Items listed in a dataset
*** Begin section ***
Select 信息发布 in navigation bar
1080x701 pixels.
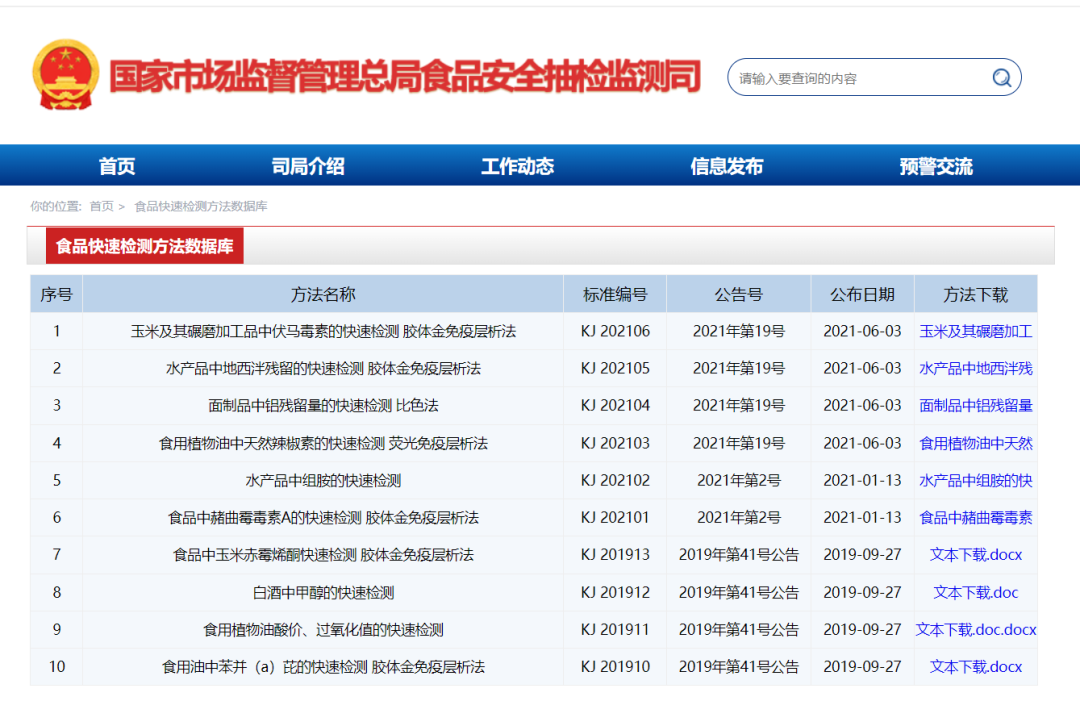coord(726,166)
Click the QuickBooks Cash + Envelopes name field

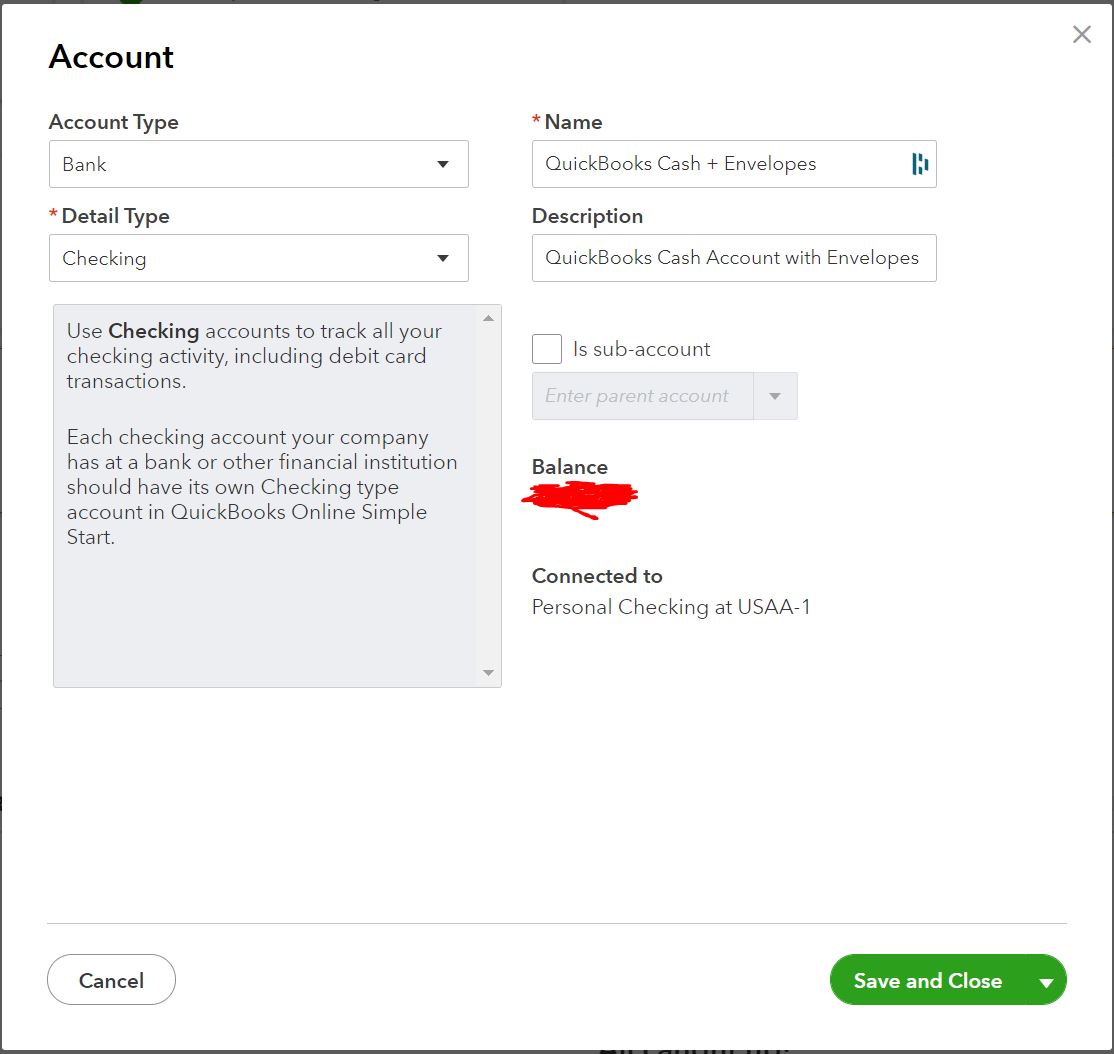(x=720, y=163)
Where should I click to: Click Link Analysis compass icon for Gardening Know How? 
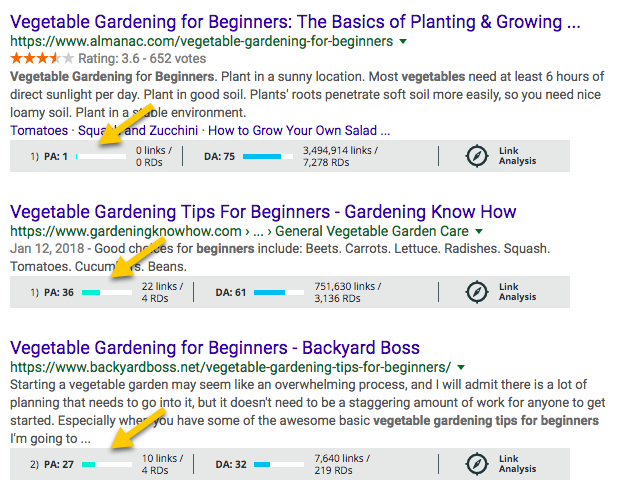[x=478, y=292]
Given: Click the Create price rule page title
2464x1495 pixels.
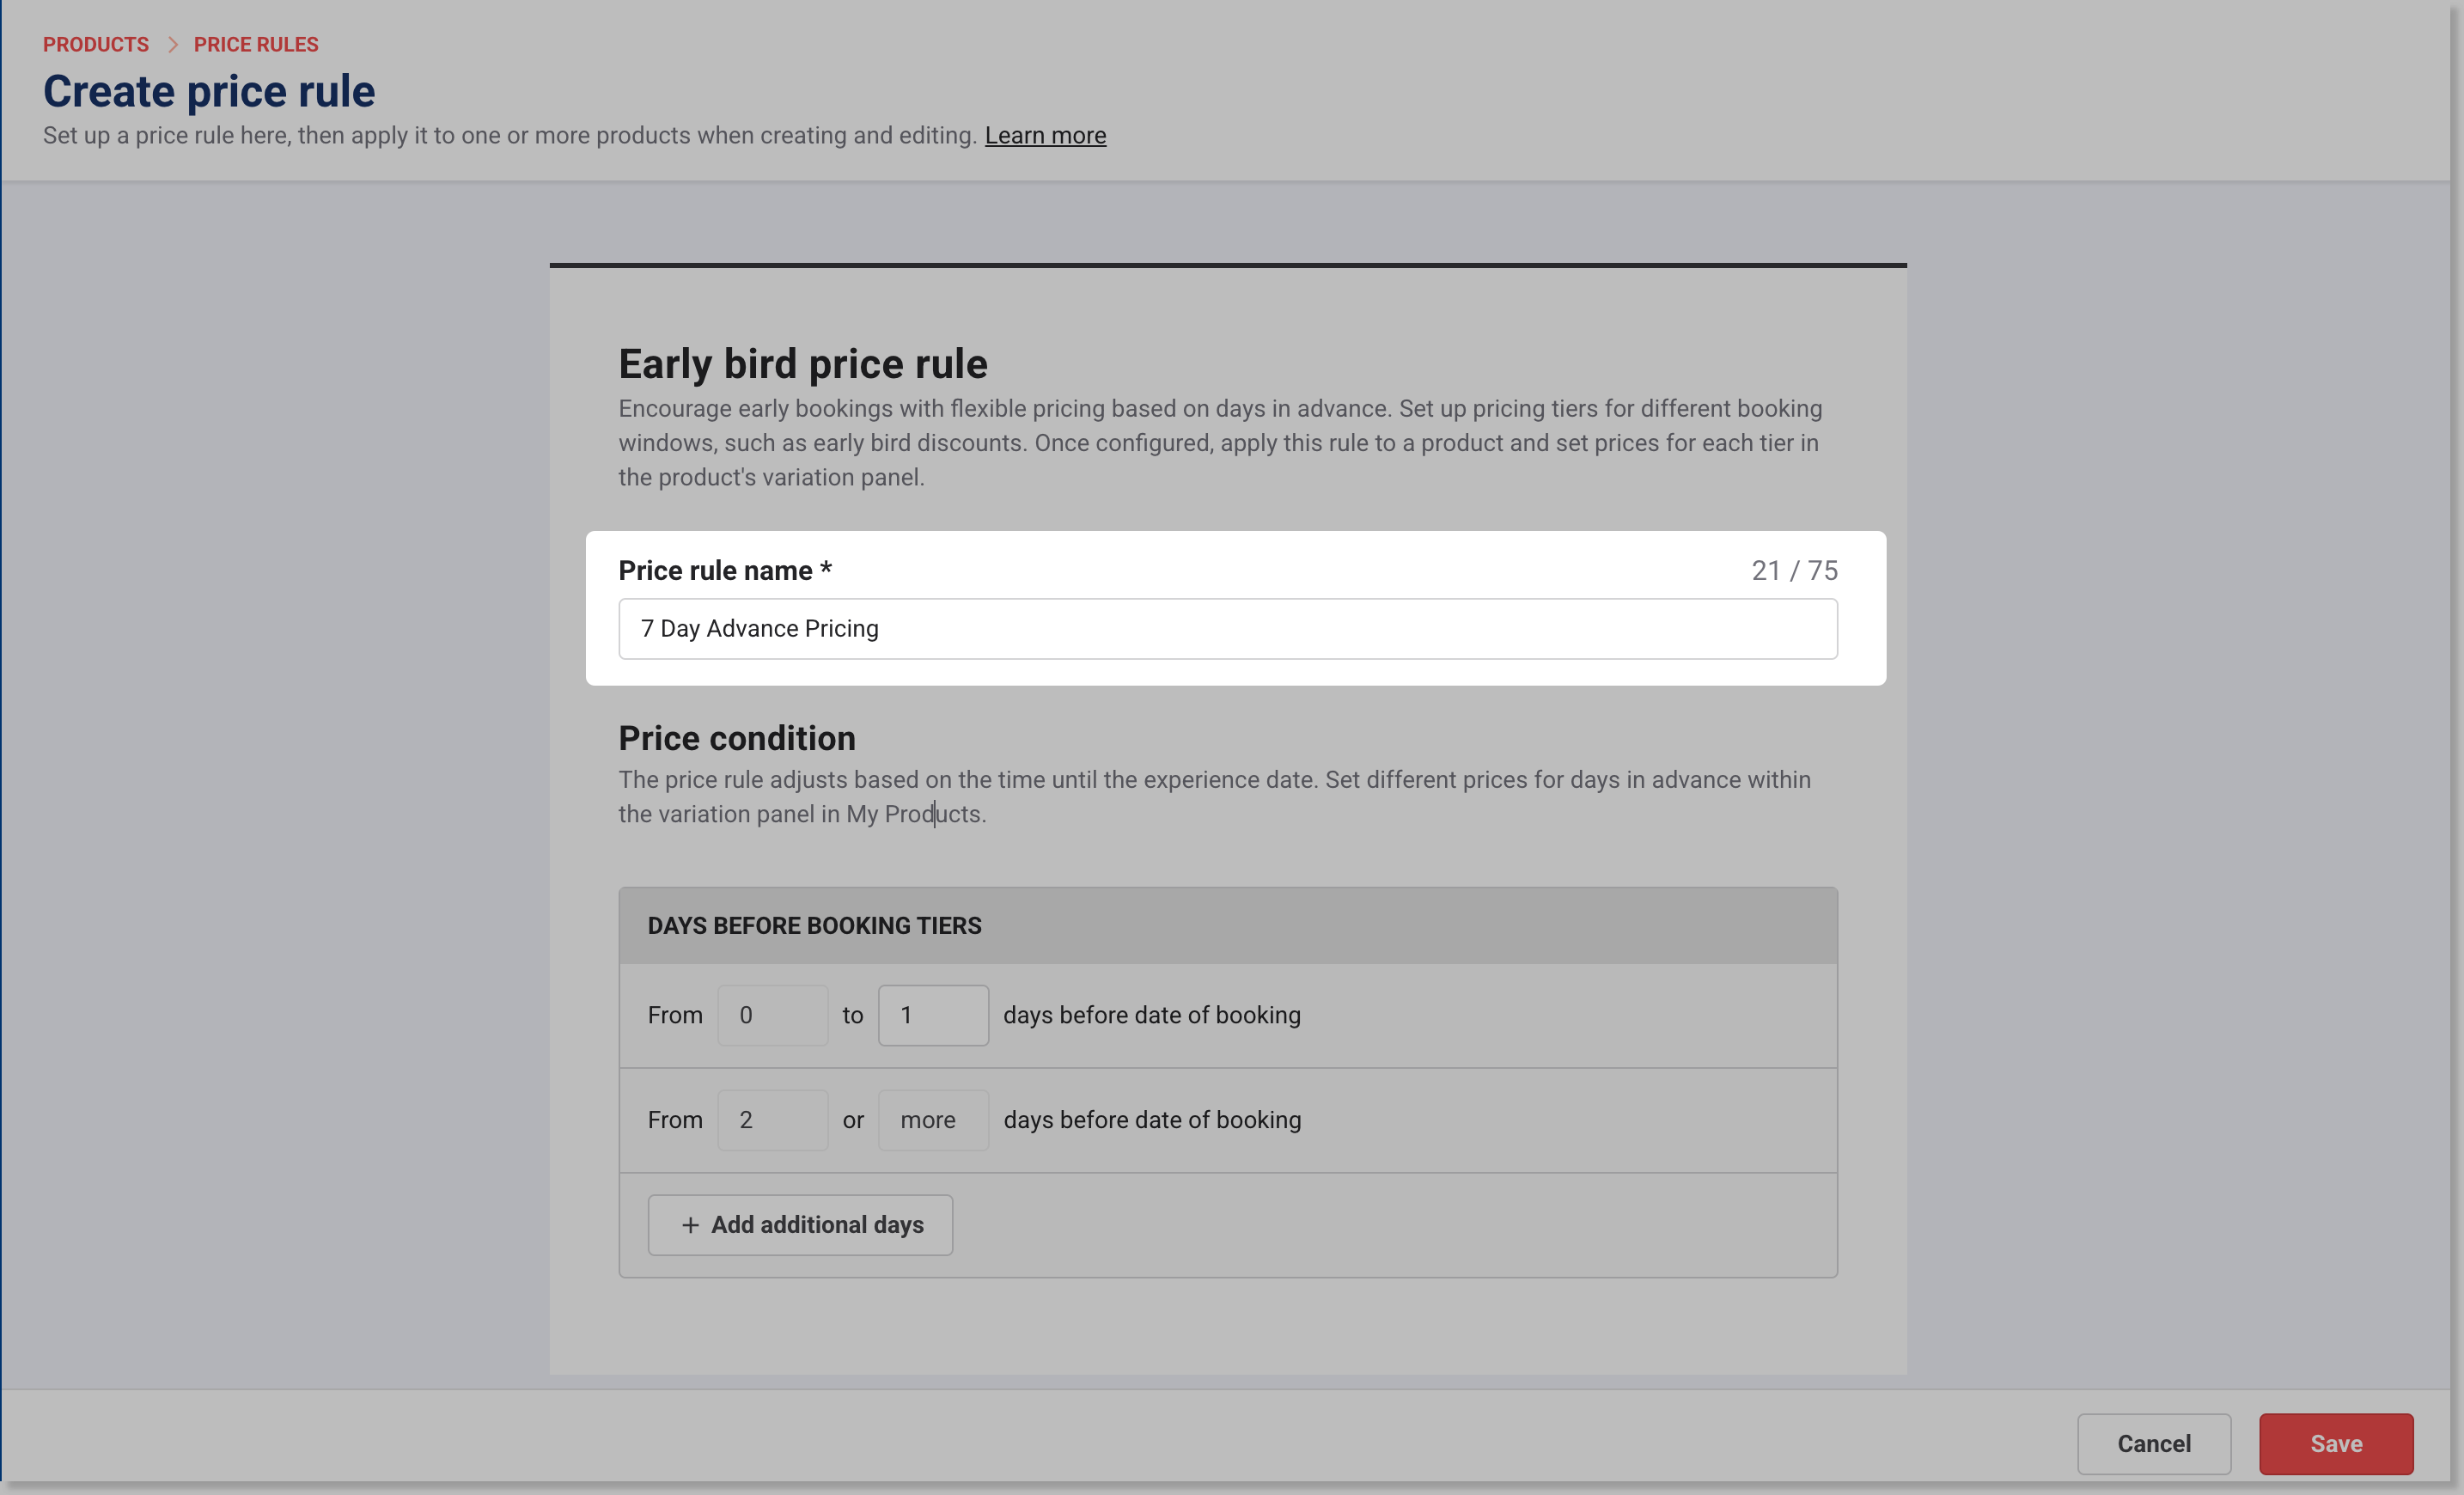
*** End section ***
## Exercise prompt
All of the data above needs to be given again exactly. Leave out each image.

## Result for this exercise
Select 信息发布 in navigation bar
1080x701 pixels.
coord(726,166)
Click the QuickBooks Cash + Envelopes name field

(x=720, y=163)
Where should I click to: Click Link Analysis compass icon for Gardening Know How? 
[x=478, y=292]
Given: Click the Create price rule page title
2464x1495 pixels.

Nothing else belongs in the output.